Барон после этого некоторое время размышлял сам с собой.
– Княгиня вам никогда ничего не говорила о моих собственно к ней отношениях? – спросил он вдруг Петицкую.
– Не говорила, но я догадывалась: вы были влюблены в нее? – сказала Петицкая.
– Был… был влюблен, когда она была еще девушкой, потом это чувство снова возродилось во мне при встрече с ней здесь: но она как в тот, так и в другой раз отвергла всякие мои искания, – что же мне оставалось делать после того!

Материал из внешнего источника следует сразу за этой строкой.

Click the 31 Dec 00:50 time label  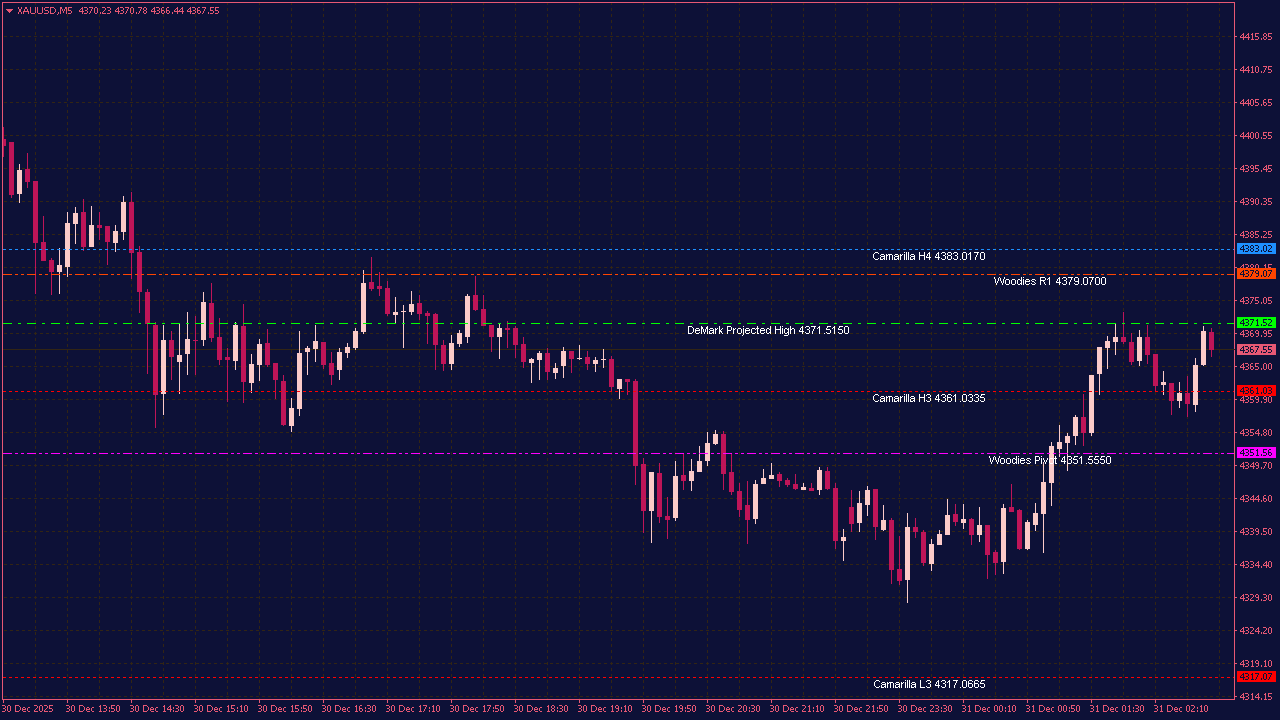point(1052,708)
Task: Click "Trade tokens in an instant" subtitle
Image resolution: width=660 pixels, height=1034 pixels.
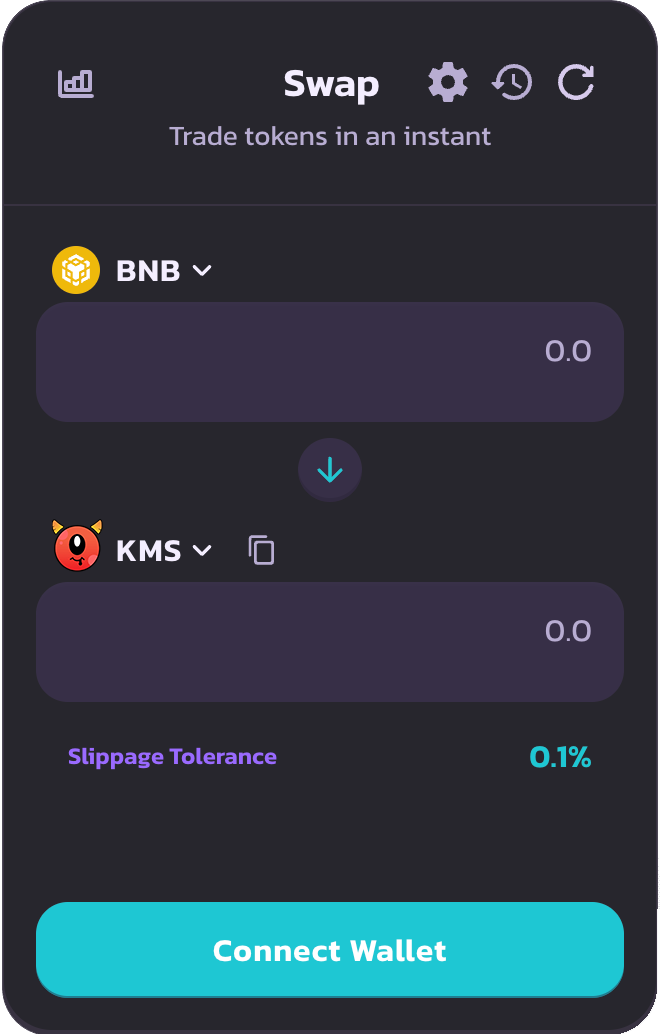Action: coord(330,136)
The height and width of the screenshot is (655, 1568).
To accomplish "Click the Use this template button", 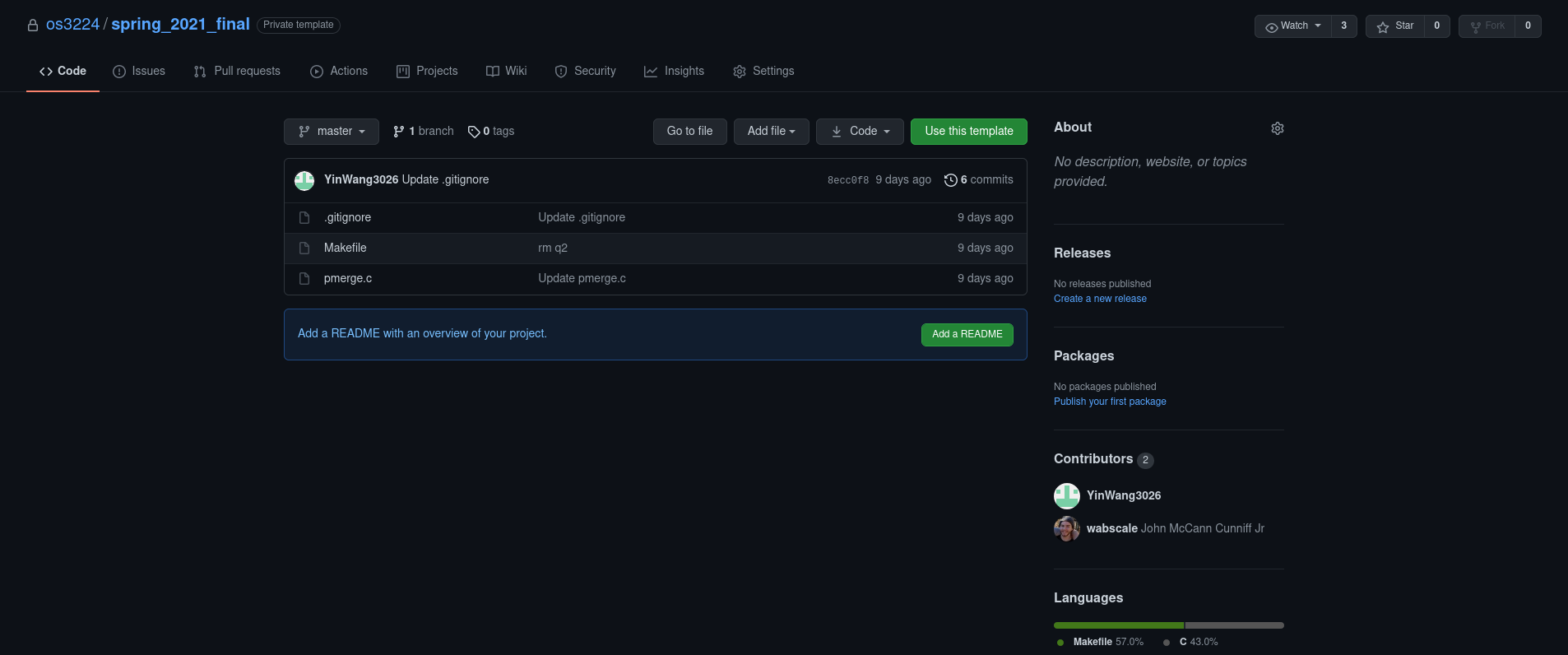I will [x=968, y=132].
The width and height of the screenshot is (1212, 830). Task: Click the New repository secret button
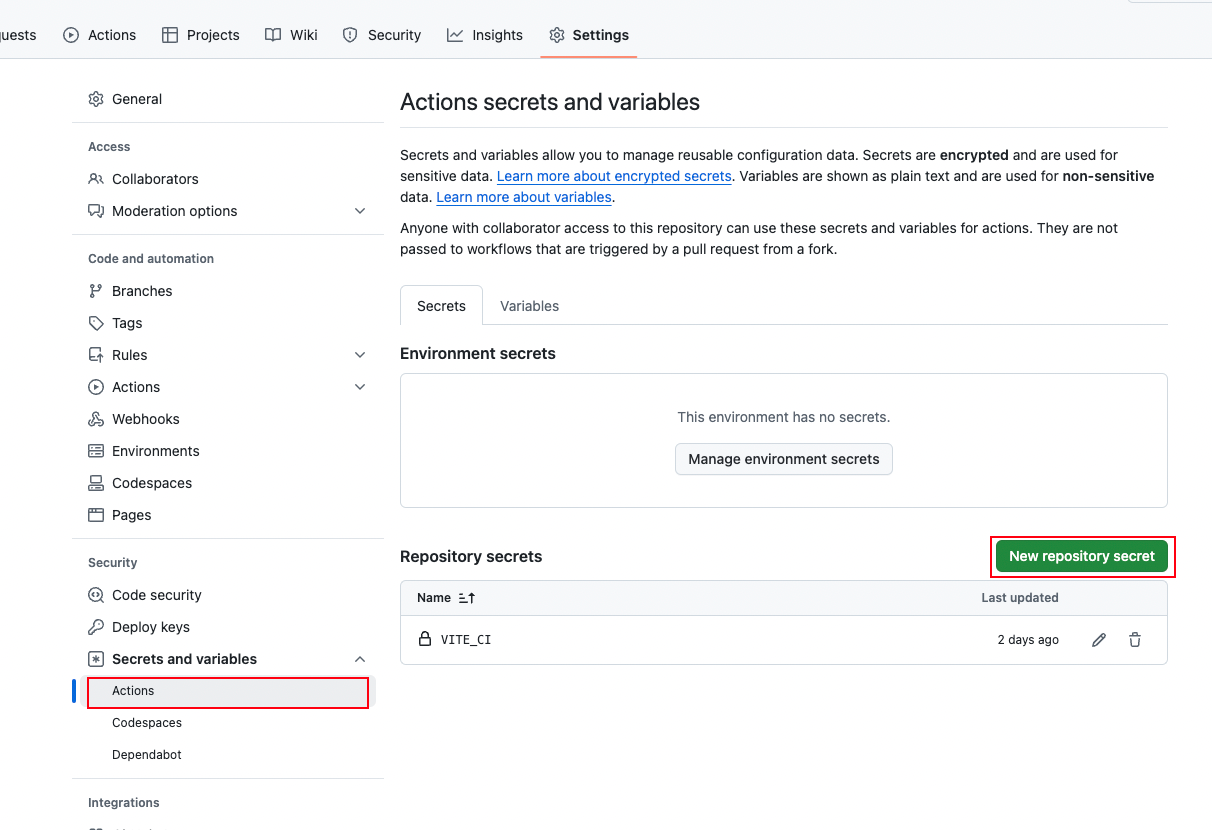point(1081,556)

Я бросился очертя голову в эту несчастную мою женитьбу, и затем, вы сами видели, едва только я освободился от этой ферулы, как снова всею душой стал принадлежать княгине.
– Еще бы не видеть! – проговорила г-жа Петицкая.
– В то же время, – продолжал барон, пожимая плечами, – снова рискнуть и снова надеяться услышать отказ, как хотите, становится даже несколько щекотливо для моего самолюбия!
– А почему вы ожидаете отказа? – спросила его Петицкая.
– По многим причинам: во-первых, по странным отношениям княгини к Миклакову.
– О, тут не было никаких отношений, клянусь вам богом! – перебила его Петицкая.
– Может быть!.. Во-вторых, мне кажется, княгиня до сих пор еще так сильно огорчена смертью мужа…
– Ну, этого вы не очень опасайтесь! – возразила Петицкая. – Мы, женщины, умеем одним глазком плакать, а другим и улыбаться!
– Вы думаете? Но все-таки, говорю откровенно, у меня духу не хватает напомнить княгине о моем чувстве к ней.
– Хотите, я ей напомню?
– Пожалуйста! – воскликнул барон радостным голосом: он вряд ли и место предлагал Петицкой не затем, чтоб иметь ее вполне на своей стороне.
– Извольте, поговорю с ней при первом же удобном случае.
– Очень много обяжете… очень!.. – продолжал восклицать барон. – Место, значит, вы принимаете у меня? – присовокупил он, уже вставая.
– Конечно! – подхватила Петицкая.
Днем для открытия вновь преобразованного училища барон выбрал воскресенье; он с большим трудом, и то с помощью Петицкой, уговорил княгиню снять с себя глубокий траур и приехать на его торжество хоть в каком-нибудь сереньком платье. Г-жа Петицкая, тоже носившая по князе траур, сняла его и надела форменное платье начальницы. К двенадцати часам они прибыли в училище. Княгиню барон усадил на одно из почетнейших мест. Г-жа Петицкая села в числе служащих лиц, впрочем, рядом с бароном и даже по правую его руку.